In the present study, we aimed to investigate the immunological characteristics of young Korean children with WN allergies. In addition, we identified the usual methods of cooking WNs in order to investigate changes in WN antigenicity caused by cooking. Furthermore, we used LC-MS/MS analysis to evaluate the antigenic changes in proteins from raw, dry-fried, and boiled WNs.
MATERIALS AND METHODS
Patients and sera
Between January 2011 and January 2016, we identified all children referred to Ajou University Hospital (Suwon, Korea) for the investigation of potential WN allergic reactions and enrolled patients under the age of 13 years who had WN serum-specific IgE (sIgE) concentrations, obtained via ImmunoCAP sIgE assays (Thermo Fisher Scientific, Waltham, MA, USA), of >0.35 kU/L (1.35–100.0 kU/L). The sera of the participants were stored at −20℃ until further testing. The clinical characteristics of the participants were collected from medical records and via telephone interviews with parents. Children with a clinical WN allergy were defined as those participants with a history of anaphylaxis and repeated systemic adverse reactions within 2 hours of isolated WN exposure. Food challenges were not performed for the majority of participants as parents frequently refused to provide consent. In addition, sera from 2 atopic patients who were allergic to inhalant but not food allergens were used as a control for immunoblotting. The study protocol was approved by the Institutional Review Board of Ajou University Medical Center (MED-KSP-12-381), and informed consent was obtained from the parents of all participants.

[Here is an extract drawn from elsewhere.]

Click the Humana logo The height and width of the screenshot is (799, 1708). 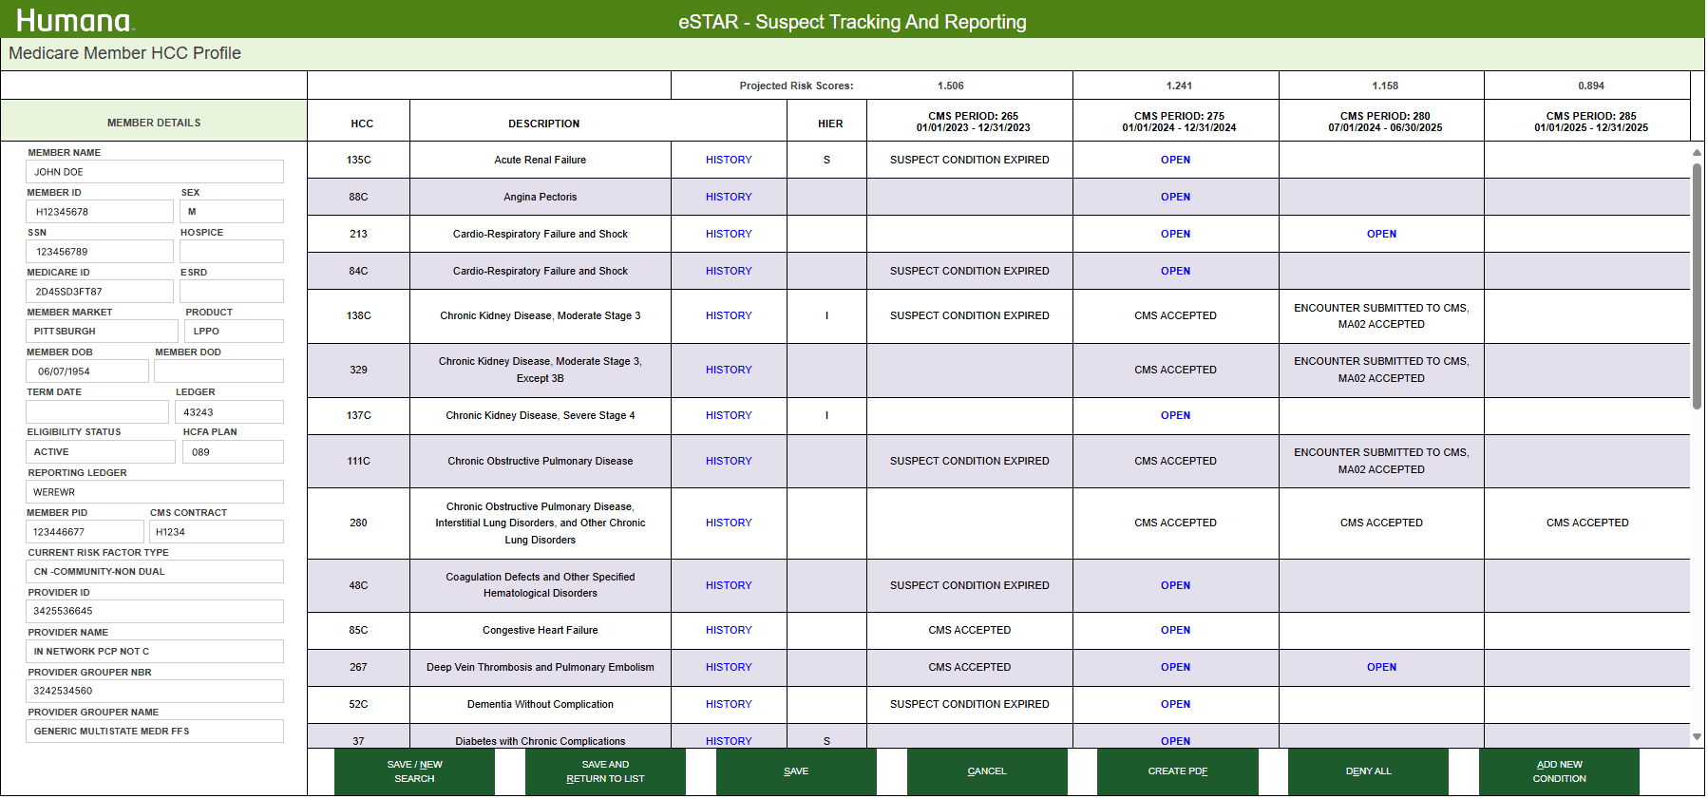coord(76,20)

WN preparation and processing
Whole natural English WNs (Juglans regia) (Atlas World Food & Agriculture, Inc., Visalia, CA, USA) purchased from a local grocery store were used to obtain the protein extracts. The WNs were either dry-fried at 110℃ for 8 minutes in a frying pan, boiled in water at 100℃ for 10 minutes or left uncooked. The WNs were then ground in a blender until a smooth paste and defatted with cold (4℃) petroleum ether (1:1 w/v) stirred constantly for 1 hour, and then filtered through filter paper. The defatting procedure was repeated until the filtrate became clear. The defatted paste was air dried completely at ambient temperature, added to phosphate-buffered saline (PBS, pH 7.4; 1:10 w/v), and stirred for 48 hours at 4℃. The extracts were centrifuged twice at 14,000×g for 30 minutes at 4℃. The supernatants were then filtered and dialyzed against several changes of distilled water for 48 hours at 4℃. The extracts were centrifuged once again, lyophilized, and stored at -20℃ until use. Protein concentrations were then determined via a Bradford assay (Bio-Rad, Hercules, CA, USA) using a microplate reader (Bio-Rad).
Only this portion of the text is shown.